The Secret of Glendunny #2 by Kathryn Lasky

The Secret of Glendunny #2 by Kathryn Lasky

Author:Kathryn Lasky
Language: eng
Format: epub
Publisher: HarperCollins
Published: 2022-12-22T00:00:00+00:00


Chapter 16

Two Brains, One Spirit

On that early morning on Little Feidah, Glencora had been stirred in her sleep. It was as if something called to her in her sleep—vertu-zel. Whatever did those words mean? But she felt as though she had been blessed. As if that swan had whispered something directly into her ear. But that could not be. She was in bed in her bedroom and the swan was in the cupola of the barn.

She roused herself from sleep and at the window caught the last glimpse of the swan, her wings spread and slightly angled as she carved a turn and headed north. “Free!” Glencora whispered, and joy flooded through the old lady as she watched the swan begin to dissolve into a bank of filmy cirrus clouds. She was flying steadily on an east wind, two points or so off her right wing. That wing had healed and soon she would be able to catch the westerlies that would give her a boost of speed.

But Glencora wondered if she herself had actually somehow entered the deep schwanka, as some called the swan’s special sleep. And if this had occurred, what exactly had she glimpsed that was stirring in this swan—this nameless swan’s mind? For despite the intimacy that had brought them so close, Glencora had no idea of her name. Both she and Lachlan had simply called her “swan.” And yet in some mysterious way, a wordless way, they had shared so much. There was no denying that somehow the old woman and the swan had merged and become one, if not physically at least spiritually. Hence a peculiar transmission of thought had begun to occur. But this much Glencora knew—the swan had to return to her origins, in a place called Wyntersphree. Yes, the name had come to her as if in a dream. Wyntersphree. There, far up a fjord, was a nearby pond, and on its banks was an empty nest.

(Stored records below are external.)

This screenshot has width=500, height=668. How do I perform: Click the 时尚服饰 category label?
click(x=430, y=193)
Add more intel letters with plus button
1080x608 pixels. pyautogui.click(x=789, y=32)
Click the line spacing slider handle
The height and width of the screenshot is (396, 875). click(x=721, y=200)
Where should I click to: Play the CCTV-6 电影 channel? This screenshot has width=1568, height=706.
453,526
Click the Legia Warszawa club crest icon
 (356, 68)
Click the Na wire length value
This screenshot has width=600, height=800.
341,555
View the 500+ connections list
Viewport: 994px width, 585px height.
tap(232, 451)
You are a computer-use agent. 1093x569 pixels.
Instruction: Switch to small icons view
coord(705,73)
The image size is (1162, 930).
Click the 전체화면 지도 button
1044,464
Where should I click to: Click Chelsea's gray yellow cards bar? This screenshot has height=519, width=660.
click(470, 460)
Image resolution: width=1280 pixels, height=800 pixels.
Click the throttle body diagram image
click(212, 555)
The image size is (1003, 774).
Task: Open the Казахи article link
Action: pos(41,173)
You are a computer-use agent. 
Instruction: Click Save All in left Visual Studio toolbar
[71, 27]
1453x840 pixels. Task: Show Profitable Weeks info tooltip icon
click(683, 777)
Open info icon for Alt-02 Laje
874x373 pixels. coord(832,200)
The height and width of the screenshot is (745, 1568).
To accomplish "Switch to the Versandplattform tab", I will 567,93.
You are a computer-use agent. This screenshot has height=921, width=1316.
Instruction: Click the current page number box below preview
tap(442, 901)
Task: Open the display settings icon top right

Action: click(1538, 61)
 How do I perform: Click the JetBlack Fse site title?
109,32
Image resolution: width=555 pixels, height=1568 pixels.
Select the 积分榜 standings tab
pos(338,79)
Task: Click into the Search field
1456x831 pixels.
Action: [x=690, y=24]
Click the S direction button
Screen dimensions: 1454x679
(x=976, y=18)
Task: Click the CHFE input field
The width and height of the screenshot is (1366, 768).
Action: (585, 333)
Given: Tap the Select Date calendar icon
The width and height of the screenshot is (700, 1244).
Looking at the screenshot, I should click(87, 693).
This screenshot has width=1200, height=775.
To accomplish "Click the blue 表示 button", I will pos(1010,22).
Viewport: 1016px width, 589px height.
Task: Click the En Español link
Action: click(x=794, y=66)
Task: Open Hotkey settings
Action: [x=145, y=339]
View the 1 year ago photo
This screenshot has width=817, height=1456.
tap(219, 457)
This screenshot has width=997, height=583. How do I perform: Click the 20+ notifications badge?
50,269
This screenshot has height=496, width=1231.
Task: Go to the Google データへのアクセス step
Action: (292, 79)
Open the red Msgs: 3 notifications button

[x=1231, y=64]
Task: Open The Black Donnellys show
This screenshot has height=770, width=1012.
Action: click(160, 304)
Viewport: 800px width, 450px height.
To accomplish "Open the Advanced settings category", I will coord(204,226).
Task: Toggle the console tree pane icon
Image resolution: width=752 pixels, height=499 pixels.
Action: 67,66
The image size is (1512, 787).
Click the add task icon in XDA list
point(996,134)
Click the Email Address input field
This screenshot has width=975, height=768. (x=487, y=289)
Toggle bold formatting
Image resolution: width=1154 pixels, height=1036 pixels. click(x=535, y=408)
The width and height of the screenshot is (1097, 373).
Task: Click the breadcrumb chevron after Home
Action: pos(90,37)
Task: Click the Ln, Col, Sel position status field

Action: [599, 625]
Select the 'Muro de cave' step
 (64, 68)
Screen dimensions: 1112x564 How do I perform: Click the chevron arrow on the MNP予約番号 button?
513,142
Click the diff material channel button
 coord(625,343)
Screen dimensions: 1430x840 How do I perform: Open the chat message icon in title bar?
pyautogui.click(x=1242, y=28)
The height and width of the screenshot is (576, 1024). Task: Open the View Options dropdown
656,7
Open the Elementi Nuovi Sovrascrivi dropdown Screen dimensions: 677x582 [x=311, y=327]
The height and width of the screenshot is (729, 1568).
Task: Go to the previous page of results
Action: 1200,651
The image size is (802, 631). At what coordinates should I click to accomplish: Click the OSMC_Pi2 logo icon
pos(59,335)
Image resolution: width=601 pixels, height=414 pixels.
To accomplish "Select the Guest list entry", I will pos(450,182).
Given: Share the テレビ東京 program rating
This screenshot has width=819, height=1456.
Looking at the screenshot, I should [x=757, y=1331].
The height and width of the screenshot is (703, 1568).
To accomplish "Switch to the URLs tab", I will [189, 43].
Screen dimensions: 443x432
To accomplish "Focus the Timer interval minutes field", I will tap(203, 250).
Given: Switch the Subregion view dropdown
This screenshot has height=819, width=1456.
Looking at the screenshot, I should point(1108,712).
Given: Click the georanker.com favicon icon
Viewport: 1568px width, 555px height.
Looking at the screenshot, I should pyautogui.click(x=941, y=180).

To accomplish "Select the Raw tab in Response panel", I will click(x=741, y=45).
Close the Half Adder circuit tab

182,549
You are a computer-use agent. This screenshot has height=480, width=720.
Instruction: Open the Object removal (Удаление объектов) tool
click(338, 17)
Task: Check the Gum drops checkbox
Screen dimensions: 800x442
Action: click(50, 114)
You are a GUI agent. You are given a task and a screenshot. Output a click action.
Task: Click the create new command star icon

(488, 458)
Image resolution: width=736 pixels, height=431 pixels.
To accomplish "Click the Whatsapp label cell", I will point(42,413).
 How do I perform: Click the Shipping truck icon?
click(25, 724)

If the swan could reach this place, she would find fragments of a broken code. And when she pieced them together, she could go on to find something she might have lost. Now that was all Glencora sensed. But she herself had been a code breaker in the last great war. To break a code, one had to study the cipher, the disguised way of writing a code. There were systems for doing this, like counting how many times a letter occurred or the use of certain words. In this way a pattern could be detected, a scheme of some sort. It was a step-by-step procedure that broke down the seeming randomness of letters or symbols so that a design began to emerge and become readable. This was how code breakers worked.

Now of course for the swan, the pattern would not be letters or symbols but fragments of information—a piece of moss that had cushioned the egg when it was in the nest, a twig, sedges, plant material from the pond. These were the building blocks of the nest, and perhaps if the swan was lucky, there might be the wisp of a feather.